Git and the Umlaut problem on Mac OS X

Enable core.precomposeunicode on the mac

git config --global core.precomposeunicode true

For this to work, you need to have at least Git 1.8.2.

Mountain Lion ships with 1.7.5. To get a newer git either use git-osx-installer or homebrew (requires Xcode).

That's it.


The cause is the different implementation of how the filesystem stores the file name.

In Unicode, Ü can be represented in two ways, one is by Ü alone, the other is by U + "combining umlaut character". A Unicode string can contain both forms, but as it's confusing to have both, the file system normalizes the unicode string by setting every umlauted-U to Ü, or U + "combining umlaut character".

Linux uses the former method, called Normal-Form-Composed (or NFC), and Mac OS X uses the latter method, called Normal-Form-Decomposed (NFD).

Apparently Git doesn't care about this point and simply uses the byte sequence of the filename, which leads to the problem you're having.

The mailing list thread Git, Mac OS X and German special characters has a patch in it so that Git compares the file names after normalization.


The following put in ~/.gitconfig works for me on 10.12.1 Sierra for UTF-8 names:

precomposeunicode = true
quotepath = false

The first option is needed so that git 'understands' UTF-8 and the second one so that it doesn't escape the characters.

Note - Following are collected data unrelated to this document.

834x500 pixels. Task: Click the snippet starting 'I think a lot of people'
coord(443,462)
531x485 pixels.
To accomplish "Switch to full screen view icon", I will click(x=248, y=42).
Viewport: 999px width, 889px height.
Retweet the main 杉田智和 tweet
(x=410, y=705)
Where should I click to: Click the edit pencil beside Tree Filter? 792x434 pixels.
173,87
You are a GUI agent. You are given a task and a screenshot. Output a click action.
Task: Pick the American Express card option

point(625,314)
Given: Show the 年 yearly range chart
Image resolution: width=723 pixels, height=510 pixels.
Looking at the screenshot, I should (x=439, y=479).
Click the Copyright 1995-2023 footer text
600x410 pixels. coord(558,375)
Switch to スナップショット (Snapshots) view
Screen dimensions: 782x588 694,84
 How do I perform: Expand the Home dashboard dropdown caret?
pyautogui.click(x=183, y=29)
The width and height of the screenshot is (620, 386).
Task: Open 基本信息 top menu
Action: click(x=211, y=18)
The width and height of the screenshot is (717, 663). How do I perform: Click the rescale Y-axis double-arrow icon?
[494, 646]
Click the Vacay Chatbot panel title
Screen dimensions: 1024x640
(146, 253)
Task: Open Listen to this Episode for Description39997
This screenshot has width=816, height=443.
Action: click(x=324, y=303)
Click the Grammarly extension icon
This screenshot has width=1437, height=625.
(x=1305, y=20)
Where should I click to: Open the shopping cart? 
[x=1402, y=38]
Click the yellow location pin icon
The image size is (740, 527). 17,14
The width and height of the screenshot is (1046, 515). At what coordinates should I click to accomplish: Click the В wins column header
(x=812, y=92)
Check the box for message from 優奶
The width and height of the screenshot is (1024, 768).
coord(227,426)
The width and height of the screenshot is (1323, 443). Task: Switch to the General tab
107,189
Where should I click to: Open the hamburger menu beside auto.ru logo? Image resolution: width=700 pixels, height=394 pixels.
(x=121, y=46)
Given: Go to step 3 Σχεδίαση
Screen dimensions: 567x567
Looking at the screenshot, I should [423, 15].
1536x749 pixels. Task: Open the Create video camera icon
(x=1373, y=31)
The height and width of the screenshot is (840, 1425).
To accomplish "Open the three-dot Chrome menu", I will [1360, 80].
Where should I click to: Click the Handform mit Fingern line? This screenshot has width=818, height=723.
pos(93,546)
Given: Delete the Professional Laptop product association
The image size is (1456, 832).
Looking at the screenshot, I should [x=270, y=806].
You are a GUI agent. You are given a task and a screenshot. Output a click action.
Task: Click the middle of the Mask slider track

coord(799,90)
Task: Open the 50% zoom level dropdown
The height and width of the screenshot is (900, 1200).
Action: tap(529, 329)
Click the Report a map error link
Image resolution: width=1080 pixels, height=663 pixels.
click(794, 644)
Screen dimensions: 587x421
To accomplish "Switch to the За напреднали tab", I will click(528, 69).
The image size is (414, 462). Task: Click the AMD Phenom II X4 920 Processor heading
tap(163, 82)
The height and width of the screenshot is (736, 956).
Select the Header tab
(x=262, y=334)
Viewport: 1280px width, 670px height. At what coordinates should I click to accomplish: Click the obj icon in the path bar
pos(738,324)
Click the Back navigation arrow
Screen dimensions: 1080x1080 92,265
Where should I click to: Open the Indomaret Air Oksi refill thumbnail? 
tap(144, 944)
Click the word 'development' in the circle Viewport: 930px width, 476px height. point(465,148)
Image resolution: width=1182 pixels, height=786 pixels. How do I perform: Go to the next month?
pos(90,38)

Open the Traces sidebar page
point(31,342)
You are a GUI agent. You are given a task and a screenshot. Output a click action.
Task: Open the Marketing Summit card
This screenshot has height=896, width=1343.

To make git add file work with umlauts in file names on Mac OS X, you may convert file path strings from composed into canonically decomposed UTF-8 using iconv.

# test case

mkdir testproject
cd testproject

git --version    # git version 1.7.6.1
locale charmap   # UTF-8

git init
file=$'\303\234berschrift.txt'    # composed UTF-8 (Linux-compatible)
touch "$file"
echo 'Hello, world!' > "$file"

# convert composed into canonically decomposed UTF-8
# cf. http://codesnippets.joyent.com/posts/show/12251
# printf '%s' "$file" | iconv -f utf-8 -t utf-8-mac | LC_ALL=C vis -fotc 
#git add "$file"
git add "$(printf '%s' "$file" | iconv -f utf-8 -t utf-8-mac)"  

git commit -a -m 'This is my commit message!'
git show
git status
git ls-files '*'
git ls-files -z '*' | tr '\0' '\n'

touch $'caf\303\251 1' $'caf\303\251 2' $'caf\303\251 3'
git ls-files --other '*'
git ls-files -z --other '*' | tr '\0' '\n'

Change the repository's OSX-specific core.precomposeunicode flag to true:

git config core.precomposeunicode.true

To make sure new repositories get that flag, also run:

git config --global core.precomposeunicode true

Here is the relevant snippet from the manpage:

This option is only used by Mac OS implementation of Git. When core.precomposeunicode=true, Git reverts the unicode decomposition of filenames done by Mac OS. This is useful when sharing a repository between Mac OS and Linux or Windows. (Git for Windows 1.7.10 or higher is needed, or Git under cygwin 1.7). When false, file names are handled fully transparent by Git, which is backward compatible with older versions of Git.